Planning a trip isn’t easy and can be even more difficult if you are disabled. Learn more about how to plan your next trip!
Travelling with a disability
For those with a disability, there are wider concerns to bear in mind which may require extra effort in the search for suitable accommodation and transportation. According to the Disabled Living Foundation (DFL), there are around 13.3 million disabled people in the United Kingdom. That equates to approximately 1 in 5 of the population. Having a disability has its challenges but should not be such a hindrance as to prevent you from traveling.
Getting into the mindset of being organized and positive is the first step. Nowadays, accessibility options abound for wheelchair users, and these options are constantly improving in many places. There are no issues that cannot be solved, but planning will reduce the likelihood of running into those problems in the first place.

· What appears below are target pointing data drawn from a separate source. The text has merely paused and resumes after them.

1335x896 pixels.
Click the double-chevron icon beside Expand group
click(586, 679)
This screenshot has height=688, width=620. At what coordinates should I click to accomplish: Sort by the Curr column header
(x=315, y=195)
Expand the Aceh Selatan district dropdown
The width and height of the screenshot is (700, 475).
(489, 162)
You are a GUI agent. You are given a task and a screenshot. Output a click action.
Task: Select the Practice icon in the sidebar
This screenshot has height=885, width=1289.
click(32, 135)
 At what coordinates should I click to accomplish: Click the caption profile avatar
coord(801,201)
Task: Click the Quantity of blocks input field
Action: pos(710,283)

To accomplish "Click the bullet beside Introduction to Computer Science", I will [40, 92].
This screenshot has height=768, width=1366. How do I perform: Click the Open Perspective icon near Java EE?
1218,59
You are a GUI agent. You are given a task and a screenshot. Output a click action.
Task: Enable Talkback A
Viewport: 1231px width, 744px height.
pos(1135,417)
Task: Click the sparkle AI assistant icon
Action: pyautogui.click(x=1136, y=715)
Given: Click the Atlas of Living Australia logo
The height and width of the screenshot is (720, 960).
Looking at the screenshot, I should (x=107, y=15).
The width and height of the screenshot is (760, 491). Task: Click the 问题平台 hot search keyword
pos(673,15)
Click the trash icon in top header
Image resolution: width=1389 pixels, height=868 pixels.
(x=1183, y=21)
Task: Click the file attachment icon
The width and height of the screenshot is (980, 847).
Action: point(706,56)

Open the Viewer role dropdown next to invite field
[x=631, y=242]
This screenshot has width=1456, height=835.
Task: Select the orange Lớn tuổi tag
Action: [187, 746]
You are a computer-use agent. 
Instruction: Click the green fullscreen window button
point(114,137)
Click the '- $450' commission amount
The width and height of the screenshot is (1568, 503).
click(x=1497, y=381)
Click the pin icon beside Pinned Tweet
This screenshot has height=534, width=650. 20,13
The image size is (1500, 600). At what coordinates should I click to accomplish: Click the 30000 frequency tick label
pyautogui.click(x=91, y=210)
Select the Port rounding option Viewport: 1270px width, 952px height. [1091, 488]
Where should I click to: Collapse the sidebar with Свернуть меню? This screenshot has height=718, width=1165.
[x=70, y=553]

Planning is the golden rule of most successful trips, with or without a disability. However, since traveling with a disability throws up many interesting challenges, planning thoroughly and in advance is all the more essential.
Once you have decided on a well-located place to stay, ensuring that you book in advance is important if getting an accessible room is a priority. When it comes to home exchanges, accessibility should not cause you to worry, as specific homes have been designed for people in wheelchairs, which means you’ll have no trouble getting around the house.
Travelling by air
When traveling long distances, taking a plane is the obvious choice but for some, it may be a daunting option since there are more considerations to take into account when you have a disability. Make sure that the airline is aware of what assistance you require at both the airport and on the plane so that they can arrange for suitably qualified staff to be in position and prepared to help. Booking an aisle seat is a smart choice, particularly if it is a long flight and you struggle walking to and from the toilet. Similarly to booking your accommodation in advance, the added benefit of booking your travel in advance is that it tends to cost less.
Remembering what to bring
Creating a checklist is the organized traveler’s first call to action. When traveling with a disability, there are a few extras that ought to be on the list aside from the inevitable suntan lotion and shampoo miniatures. Any medication that you require should be on the list and ensure that there is enough to last the duration of the trip away. Also, consider any necessary equipment you may need such as spare inner tubes and tools, a voltage converter and an adapter plug. These can be surprisingly easy things to overlook so making a checklist a few weeks in advance will allow time for inspiration and thoughts to occur to you of things you had better add to the list.
Having a disability should not restrict you from indulging in your wanderlust and enjoying the incredible experiences that traveling brings to people’s lives. However, taking the time to plan and be organized in the details, from making a checklist to arranging all elements of transportation to considering the itinerary of the trip will make the holiday go a lot smoother and help alleviate any of the worries. With the developments in accessibility that are continuously improving on an international level, the world is still your oyster.